▶ Task to complete: The expected response is the complete listing below, restated exactly, with its pictures omitted.
[Data excerpts Boundary: Start]
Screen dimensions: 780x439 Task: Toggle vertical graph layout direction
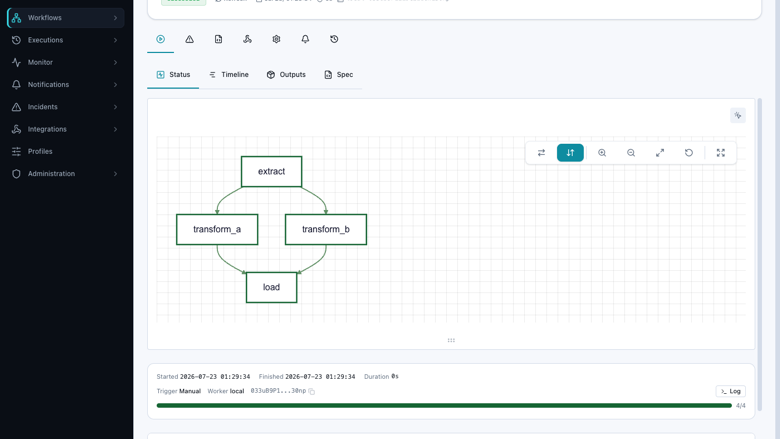[570, 153]
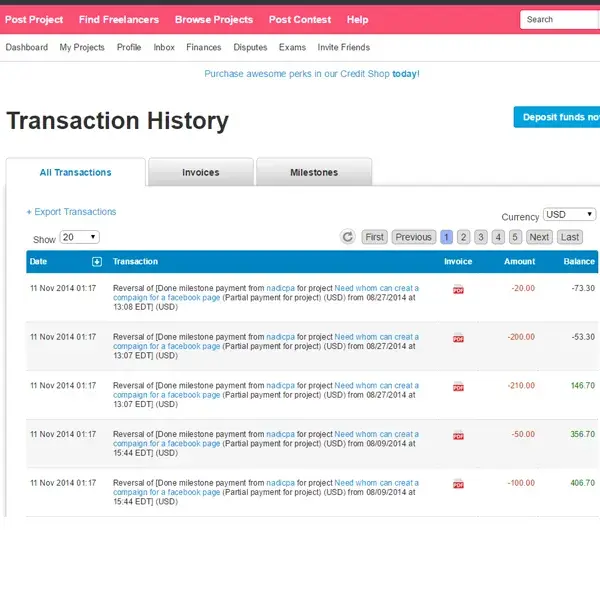This screenshot has height=600, width=600.
Task: Open the Show 20 entries dropdown
Action: (x=80, y=237)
[Data excerpts Boundary: End]
▶ Output:
Screen dimensions: 780x439 Task: Toggle vertical graph layout direction
[570, 153]
This screenshot has height=600, width=600.
Task: Open the Show 20 entries dropdown
Action: (x=80, y=237)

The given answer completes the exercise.